Weaning / Discontinuation of  Mechanical Ventilation

     
       

 

         
       

Key Points: the least you need to know

  1. Removing a patient from a ventilator involves discontinuation of mechanical ventilation and extubation.

  2. There are two parts to weaning: weaning to partial ventilator support and weaning to discontinuation. There is little evidence that partial modes are more effective than T-piece trails. Of these modes, pressure support is the best.

  3. The single most traumatic event for the patient is conversion from positive pressure to negative pressure ventilation.
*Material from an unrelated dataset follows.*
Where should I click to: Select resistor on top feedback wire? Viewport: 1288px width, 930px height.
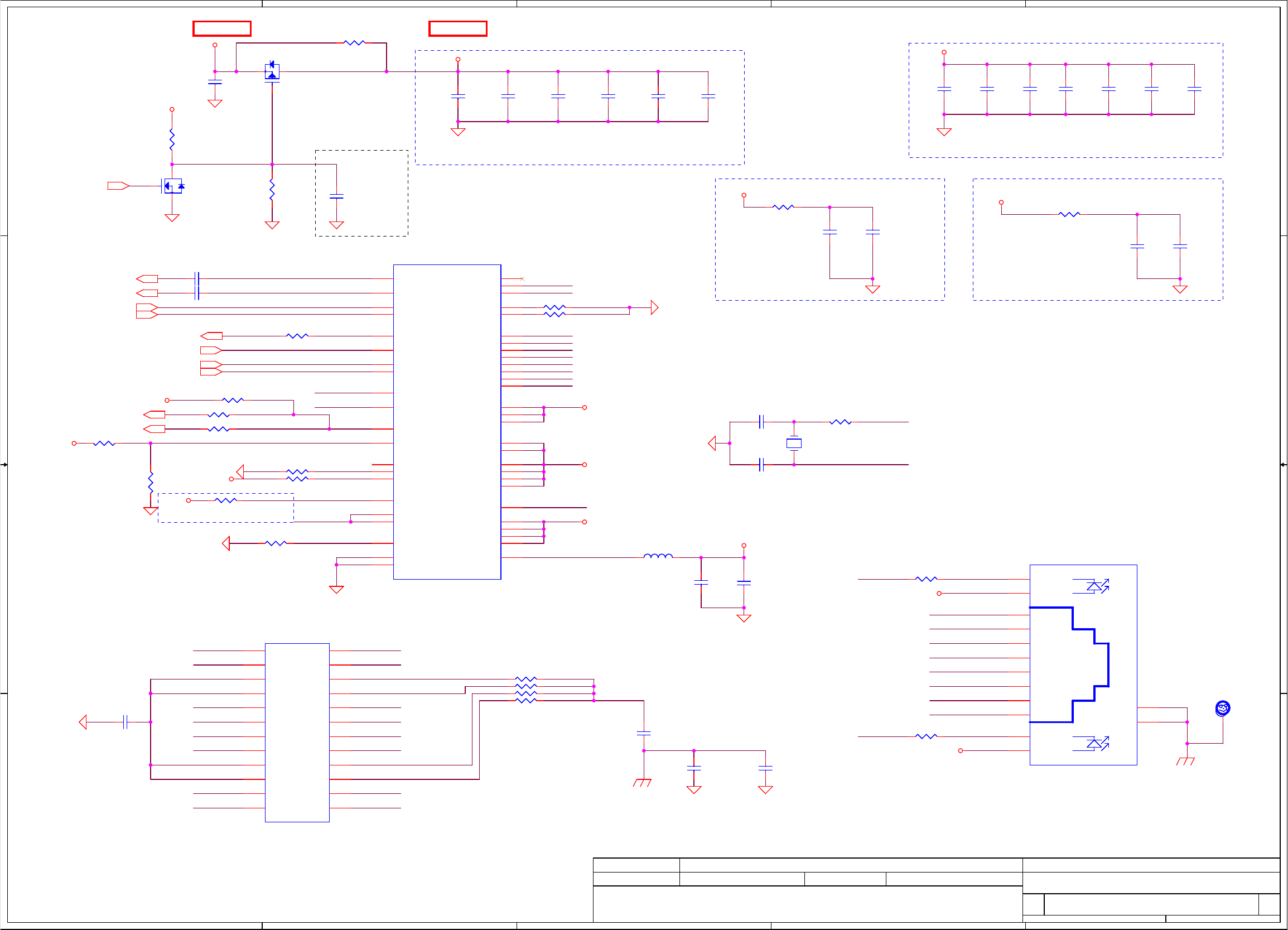click(x=354, y=42)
  4. To extubated a patient, they need to be awake, able to cough and protect their airway.

  5. If it is possible to wean a patient to extubation, but the patient cannot protect his/her airway, it is best to perform tracheotomy.

  6. Although the ventilator only appears to support on organ system, the lungs, this is not in fact the case.

  7. For a patient to self ventilate, many body systems must be functioning: the cardiopulmonary apparatus, the central nervous system, the nerves that supply the diaphragm (including the neuromuscular junctions), the muscles themselves. Moreover the patient must be willing to breath and maintain their own functional residual capacity (not if there is diaphragmatic splinting due to pain). There must be room in the abdomen for the diaphragm and lungs to move into. There must be adequate hemoglobin to deliver oxygen to the tissues.

  8. It may be difficult to wean a patient if ongoing inflammatory processes persist in the lungs: consolidation, fibrosis, auto-PEEP, diffusion defects.

  9. To overcome these problems, a holistic approach must be adopted. Muscles must be trained and nourished, and patient-ventilator interaction encouraged.

  10. There most effective method of weaning to discontinuation is spontaneous breathing trials (SBT).

  11. One must determine suitability for SBTs before commiting to them.

  12. If a patient fails an SBT, then it is important to look for the reason and reverse it. SBTs should not be performed more than once daily.

  13. A reintubation rate of 10% is acceptable. Patients deserve a trial of extubation, and many will do well in spite of poor mechanics (you must use clinical judgment).